Au cours de mes 40 années de carrière dans le secteur de la finance, j'ai été témoin de plusieurs crises et périodes de difficultés : les pics d'inflation des années 1970 et du début des années 1980, la crise monétaire asiatique de 1997, la bulle Internet et la crise financière mondiale. Même si certains de ces épisodes ont perduré de nombreuses années, ils avaient tous, tout bien considéré, une portée de relativement court terme. Le changement climatique est sans comparaison. Même si une faible proportion des impacts anticipés se concrétise, il s'agira d'une crise beaucoup plus structurelle et de plus long terme.

Les entreprises, les investisseurs et les gouvernements doivent se préparer à une réallocation significative des capitaux.

Les discussions entre BlackRock et ses clients à travers le monde montrent que ces derniers sont de plus en plus nombreux à souhaiter réallouer leurs capitaux à des stratégies durables. Si dix pour cent des investisseurs internationaux - ou même cinq pour cent - mettent ce projet à exécution, nous assisterons à des transferts de capitaux massifs. En outre, cette dynamique est vouée à s'accélérer, à mesure que la prochaine génération accédera à la direction des gouvernements et des entreprises. Les jeunes ont été les premiers à demander aux institutions - y compris BlackRock - de relever les nouveaux défis associés au changement climatique. Ils se montrent plus exigeants envers les entreprises et les gouvernements, tant en matière de transparence que d'actes. Au cours des prochaines décennies, des milliers de millards de dollars seront transférés vers la génération dite des « milléniaux ». Ces futurs dirigeants d'entreprises, directeurs financiers, responsables politiques et chefs d'État continueront de remodeler l'approche mondiale du développement durable.

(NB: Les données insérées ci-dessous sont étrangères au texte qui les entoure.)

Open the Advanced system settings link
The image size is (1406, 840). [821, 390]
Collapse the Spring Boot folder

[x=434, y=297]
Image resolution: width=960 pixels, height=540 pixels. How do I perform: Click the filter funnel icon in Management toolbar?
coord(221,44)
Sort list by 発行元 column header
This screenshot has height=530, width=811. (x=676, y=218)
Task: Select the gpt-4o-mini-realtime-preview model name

Alors qu'une période de réallocation significative du capital se profile, les entreprises ont la responsabilité - et l'obligation économique - de fournir aux actionnaires une image claire de leurs efforts de préparation. À l'avenir, une transparence accrue sur les questions de durabilité constituera un atout essentiel pour la capacité de chaque entreprise à attirer des capitaux. En aidant les investisseurs à identifier les entreprises réellement au service des parties prenantes, cette transparence contribuera à réorienter les flux de capitaux. Cependant, la transparence ne peut constituer un objectif en soi. La publication d'informations devrait permettre l'émergence d'un capitalisme plus durable et plus inclusif. Les entreprises doivent s'engager résolument à accomplir leur raison d'être et à servir toutes les parties prenantes - leurs actionnaires, leurs clients, leurs collaborateurs et les collectivités au sein desquelles elles exercent leurs activités. Ce faisant, votre entreprise bénéficiera d'une plus grande prospérité à long terme, dont profiteront également les investisseurs, les employés et la société dans son ensemble.